Task instructions → Within the data, how many lines hold the word "agent"? Answer with nothing but the number.

**********

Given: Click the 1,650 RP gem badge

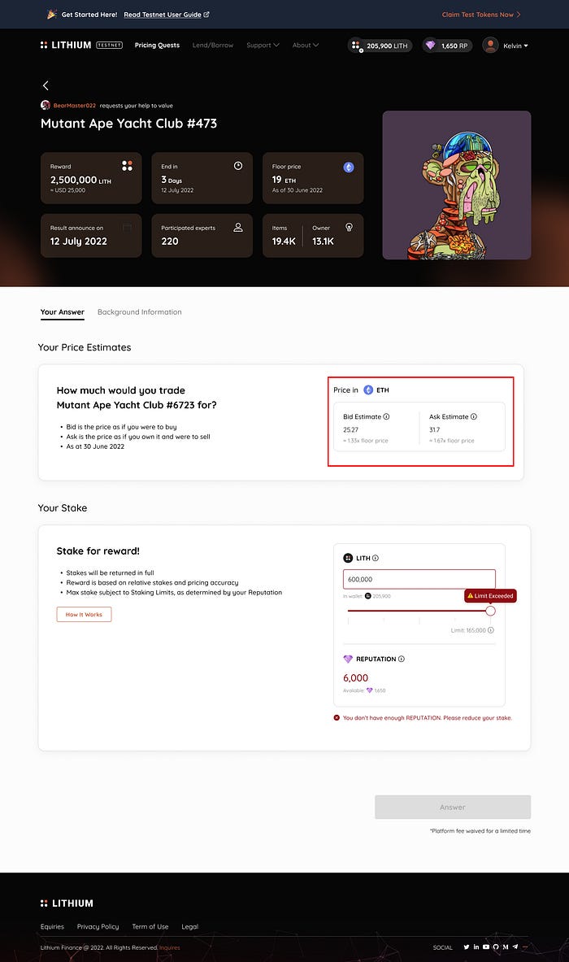Looking at the screenshot, I should 448,46.
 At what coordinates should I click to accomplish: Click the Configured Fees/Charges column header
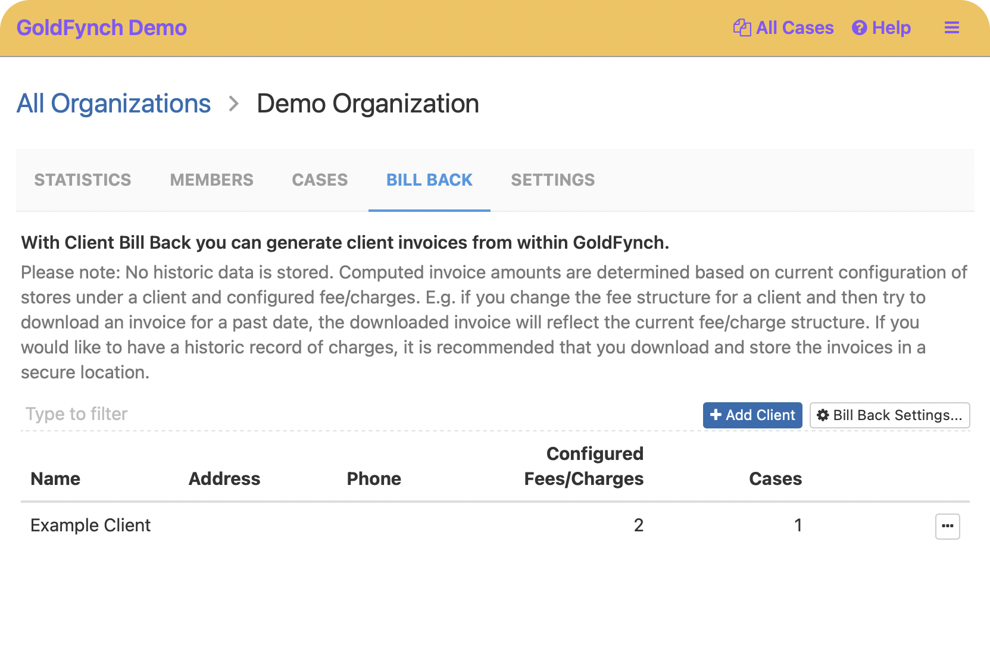click(583, 466)
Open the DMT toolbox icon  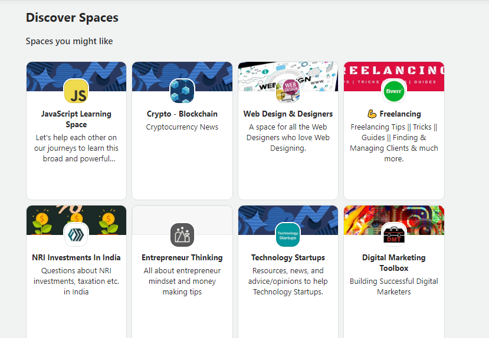(394, 235)
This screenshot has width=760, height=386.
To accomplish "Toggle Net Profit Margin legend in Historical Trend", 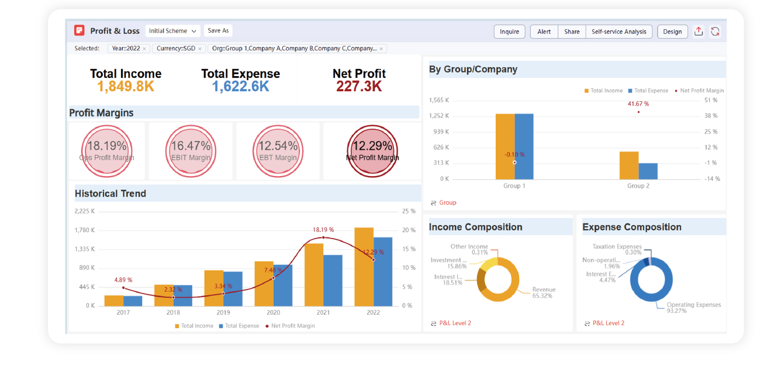I will coord(289,326).
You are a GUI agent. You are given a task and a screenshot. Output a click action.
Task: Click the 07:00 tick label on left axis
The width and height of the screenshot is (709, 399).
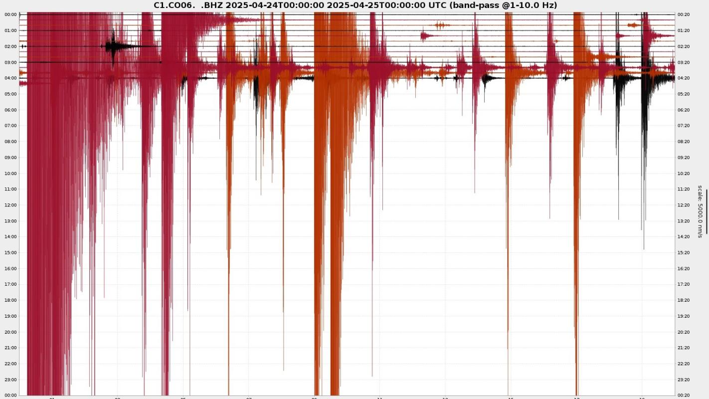coord(10,126)
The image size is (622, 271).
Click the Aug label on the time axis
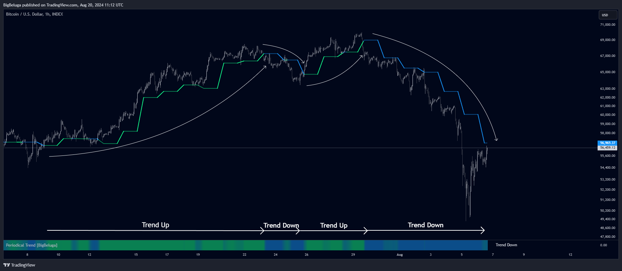pos(400,255)
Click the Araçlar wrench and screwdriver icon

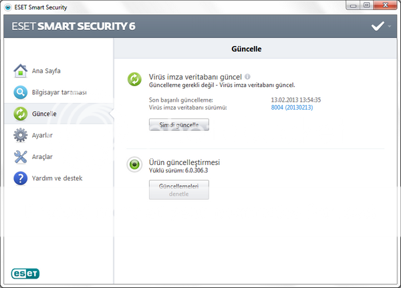pos(21,157)
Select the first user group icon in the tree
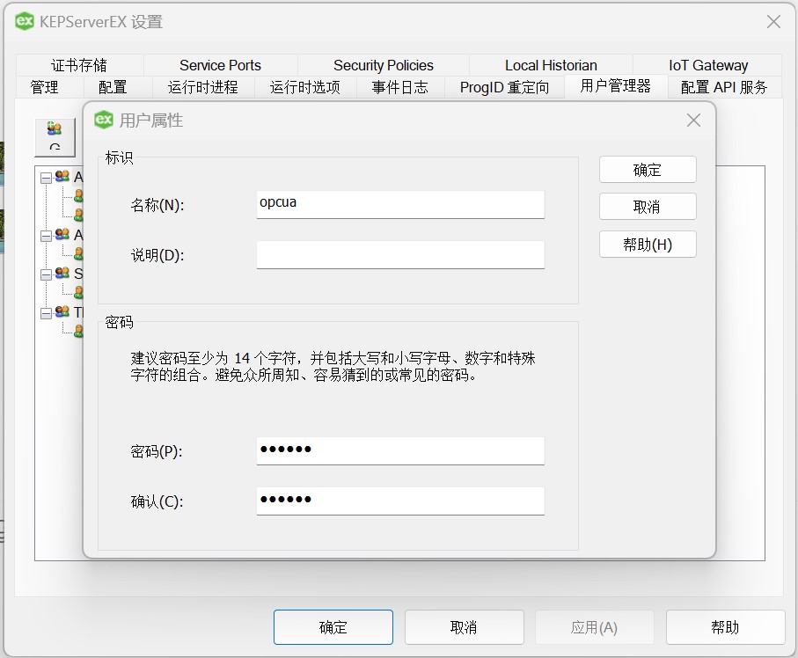 pyautogui.click(x=62, y=175)
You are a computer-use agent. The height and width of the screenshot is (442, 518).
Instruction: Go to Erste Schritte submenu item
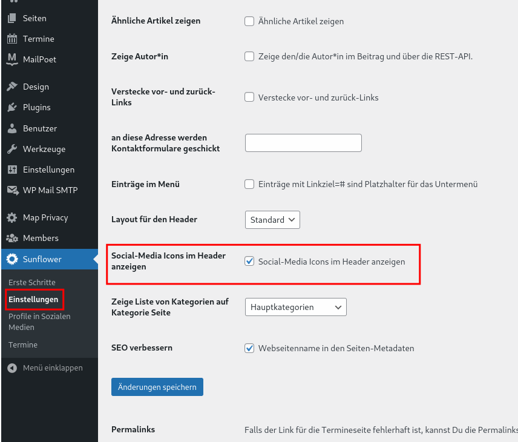[x=31, y=282]
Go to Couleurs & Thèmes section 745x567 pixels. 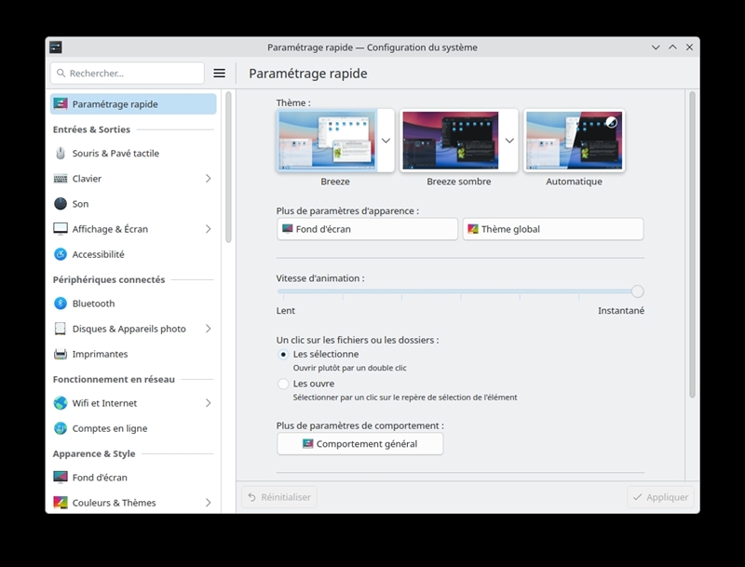(x=133, y=503)
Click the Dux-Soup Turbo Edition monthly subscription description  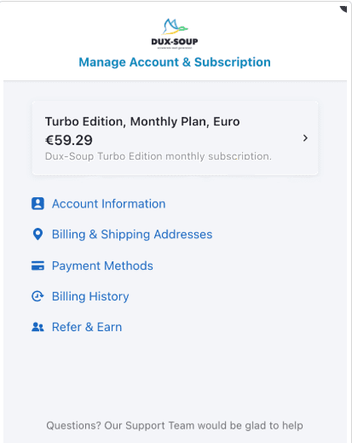click(x=159, y=156)
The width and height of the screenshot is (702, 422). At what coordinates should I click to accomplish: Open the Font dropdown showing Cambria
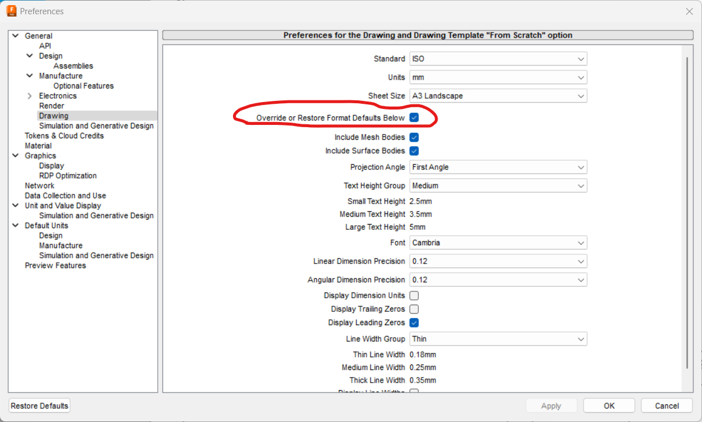pyautogui.click(x=579, y=242)
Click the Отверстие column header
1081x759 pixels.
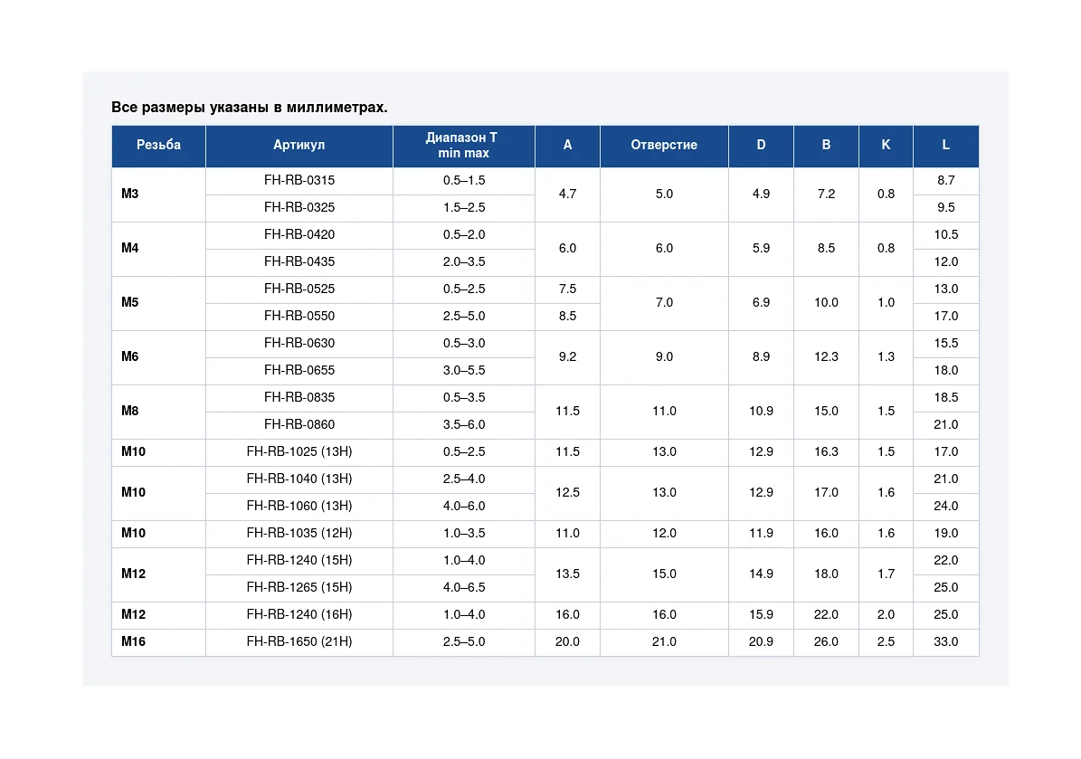pos(664,146)
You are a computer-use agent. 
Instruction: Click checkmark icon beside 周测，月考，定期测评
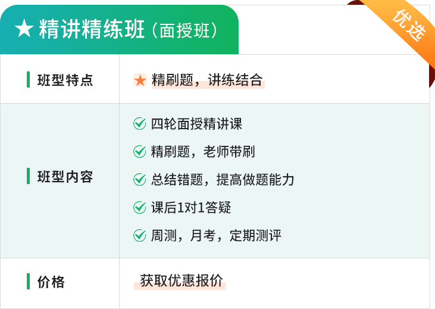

**********

Written response → 3